MATERIAL SHOWN —

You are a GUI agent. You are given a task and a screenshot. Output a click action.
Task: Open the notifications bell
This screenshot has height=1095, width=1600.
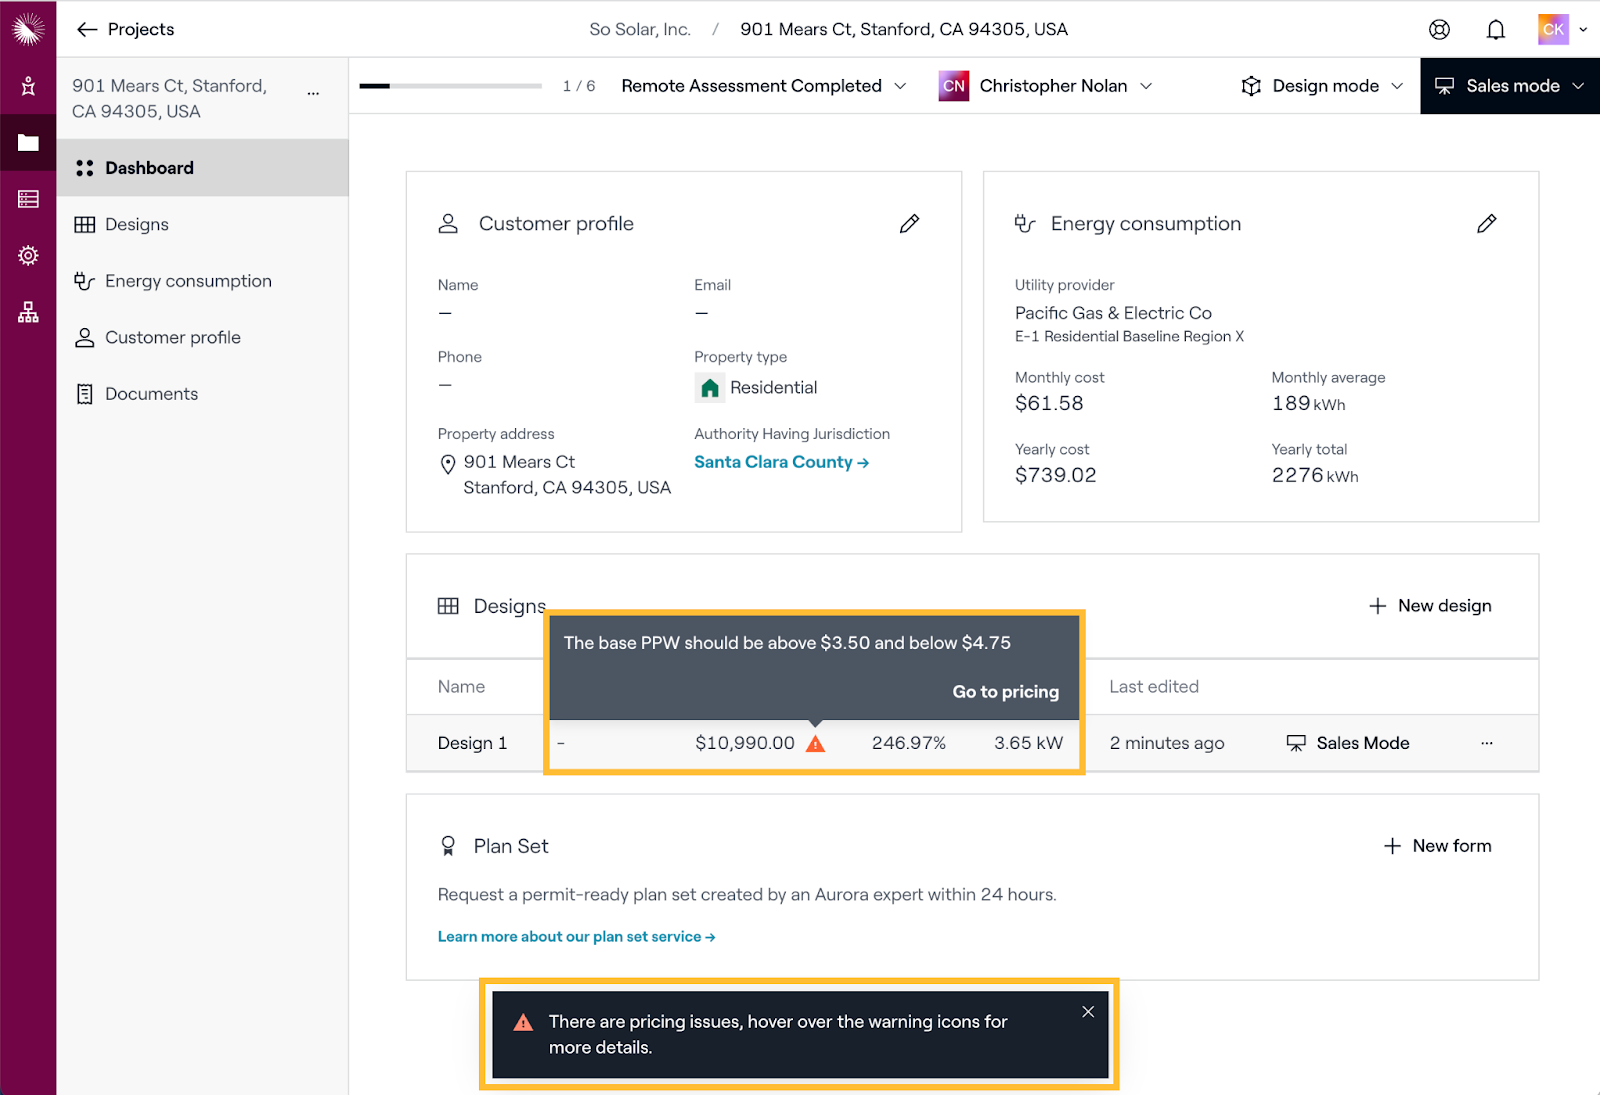click(x=1495, y=30)
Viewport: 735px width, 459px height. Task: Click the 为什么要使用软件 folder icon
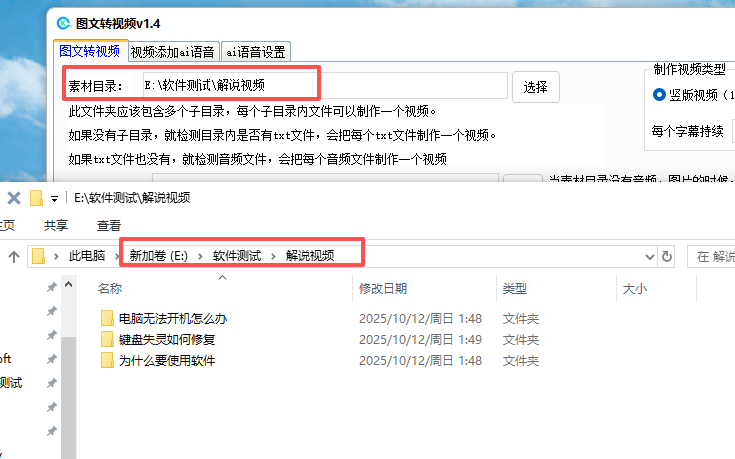[107, 361]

EXERCISE OBJECTIVE — Return each entry above unchanged. Leave the pictures out.

EXERCISE SOLUTION —
You are a GUI agent. You are given a task and a screenshot. Output a click action.
Task: Open the notifications bell
This screenshot has height=1095, width=1600.
click(x=1495, y=30)
Viewport: 735px width, 459px height. Task: Click the 为什么要使用软件 folder icon
[107, 361]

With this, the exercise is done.